We're trying to figure out how to use the arduino IDE. But I've never even seen an arduino out of its box before this weekend and while I can find my way around a few different programming languages, I'm unprepared for this part of the exercise.
Actually, let me rephrase that: I'm not prepared for any of the parts of the build.
It all started at Maker Faire 2014 in San Mateo. For some reason, I've loved Maker Faire and the make movement for a while, but I don't do any "making" -- at least, not the electronic, or creative, or robotic kinds of making. But the stuff fascinates me and also my daughters. We went to the 2012 Maker Faire and the girls learned to pick locks and solder. They had a blast looking at all of the kinetic art, and they enjoyed the Mentos and soda fountain (I think it was Diet Coke that year).
I hated the crowds, which got so bad around 1pm that I began to try to steer the family to the exits.
In 2013 we returned, despite the huge crowds, and we saw more fire, life-sized mouse trap, and lots of electronic projects. My younger daughter mostly loves the art side of the Maker Faire, but she did linger at the tables where makers showed off their stuff. Meanwhile, everyone at the Maker Faire took their opportunity to bump into me, jostle me, or step on my feet. I was unhappy and vowed to not return in 2014.
Then we returned in 2014.
My daughters found out that Maker Faire was coming and begged me to get tickets. I did, we had fun, and even the crowds seemed nicer this year. I was bruise-free at the end of the 5+ hours we spent there.

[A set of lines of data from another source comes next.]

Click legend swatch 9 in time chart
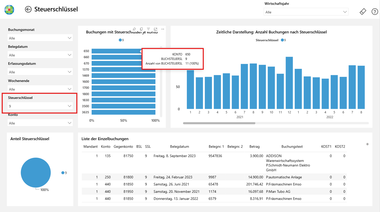The height and width of the screenshot is (212, 380). tap(282, 40)
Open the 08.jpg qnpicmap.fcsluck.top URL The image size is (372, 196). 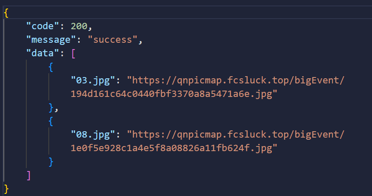(238, 135)
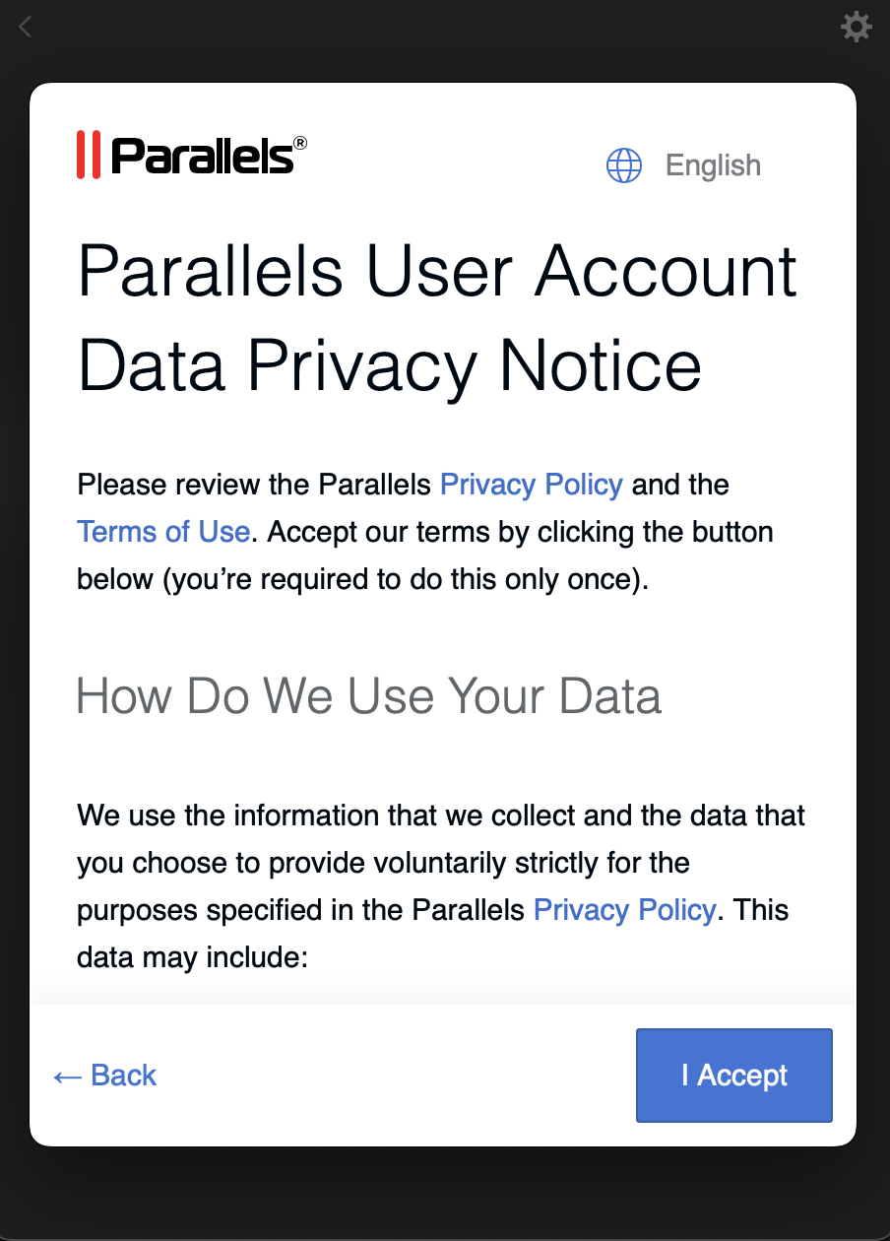Open Privacy Policy link after "purposes specified"
This screenshot has width=890, height=1241.
624,910
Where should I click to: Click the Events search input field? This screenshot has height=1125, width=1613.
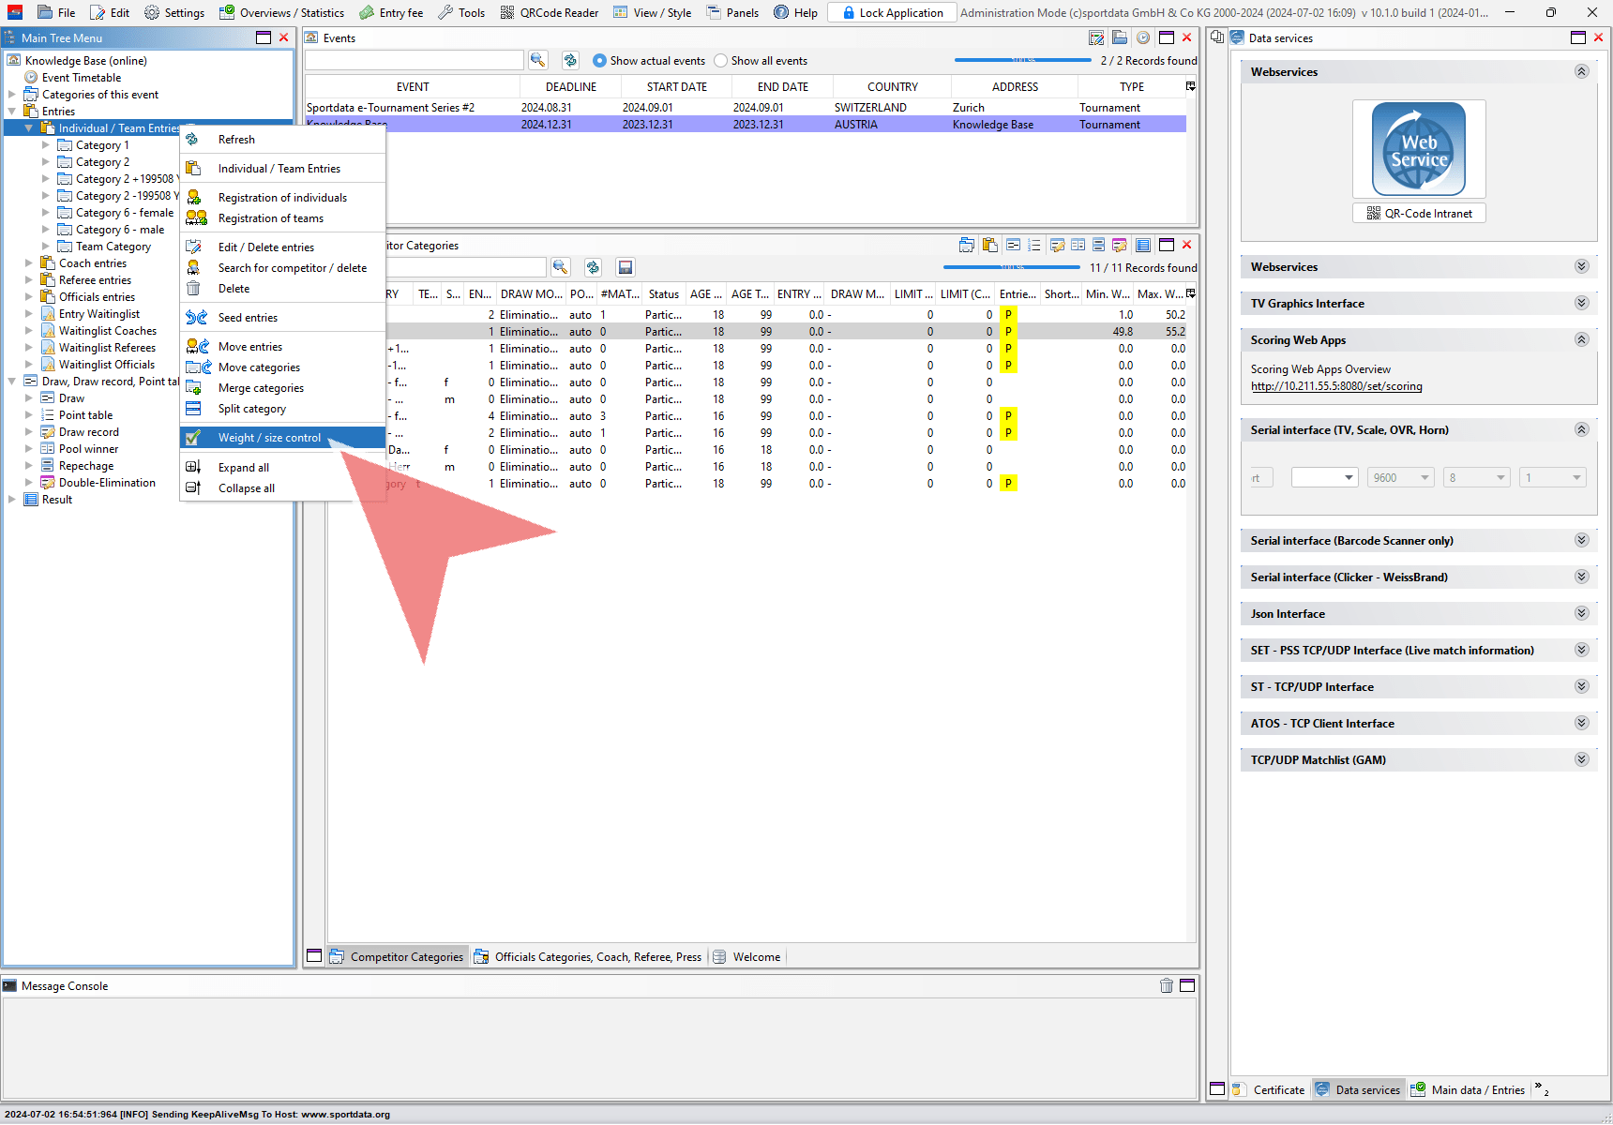[414, 60]
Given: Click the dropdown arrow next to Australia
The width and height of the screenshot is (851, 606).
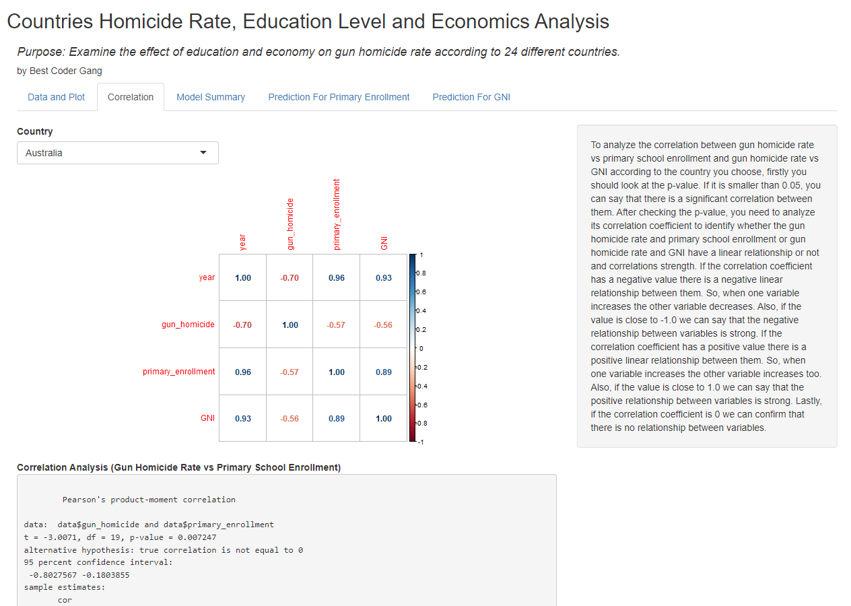Looking at the screenshot, I should 203,153.
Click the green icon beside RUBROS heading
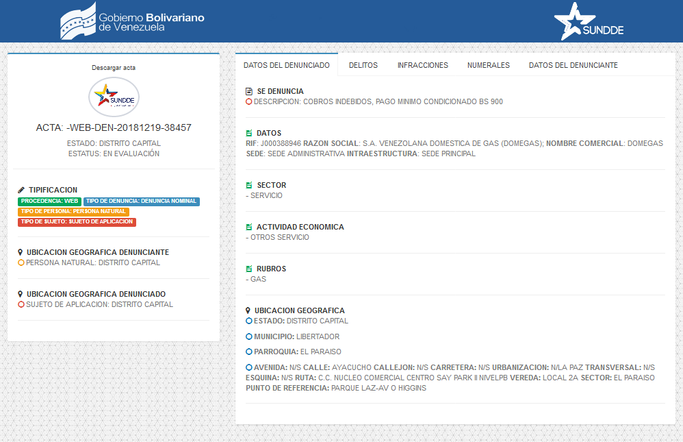This screenshot has height=442, width=683. pyautogui.click(x=249, y=269)
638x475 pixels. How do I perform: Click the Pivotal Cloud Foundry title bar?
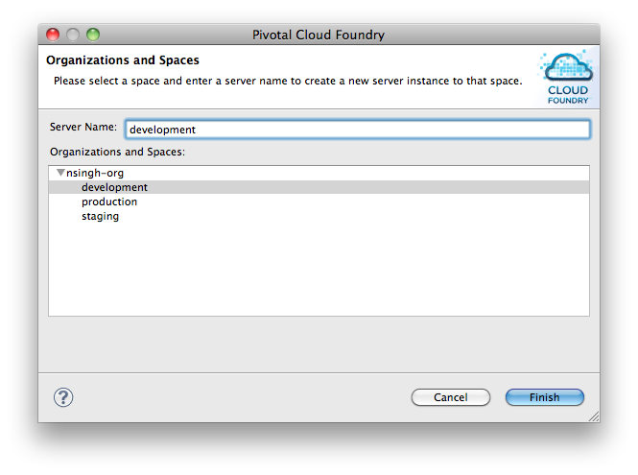click(319, 35)
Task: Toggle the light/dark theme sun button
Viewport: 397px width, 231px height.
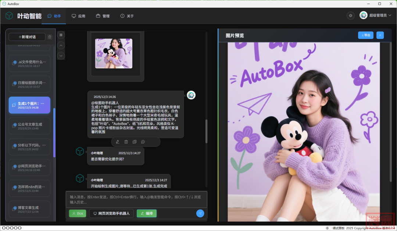Action: [x=351, y=15]
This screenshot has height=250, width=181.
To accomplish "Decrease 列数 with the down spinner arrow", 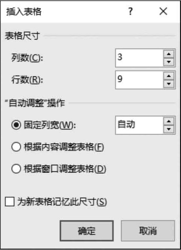I will pos(169,62).
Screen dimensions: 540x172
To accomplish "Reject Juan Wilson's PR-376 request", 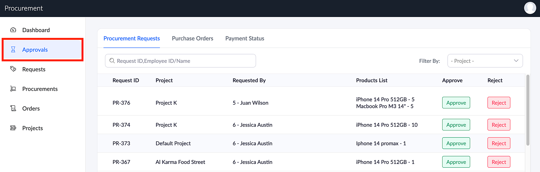I will [499, 103].
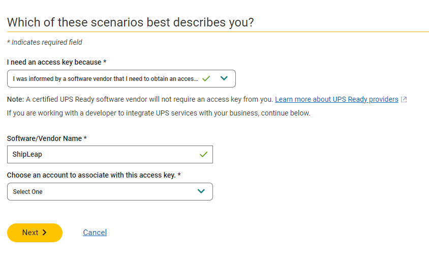This screenshot has height=258, width=429.
Task: Click the 'Choose an account to associate' label
Action: point(94,175)
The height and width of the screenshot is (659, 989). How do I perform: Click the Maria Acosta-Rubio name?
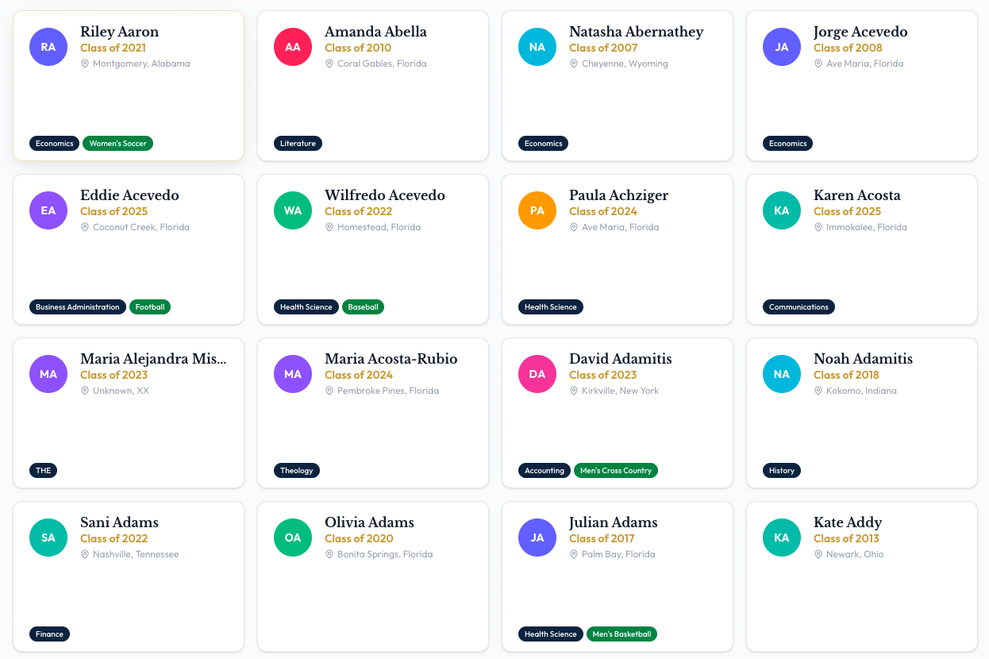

The girls did the "Learn to Solder" thing again and then we started looking at fun projects to try. There was no real discussion or deliberate decision made, we just kept saying "Maybe we could do that one?" as we walked through.
Eventually my younger daughter and I decided we would look through the Make magazines at home to look for a simple first time project.
She saw the Radio Shack ad inside the front cover of Make 38 for the Critter Cam and we decided it looked possible. We live in the suburbs, but there's a creek nearby and we get raccoons, possums, owls, squirrels, and tons of neighborhood cats roaming through the yard. It might be interesting to see if we could capture any of them in pictures.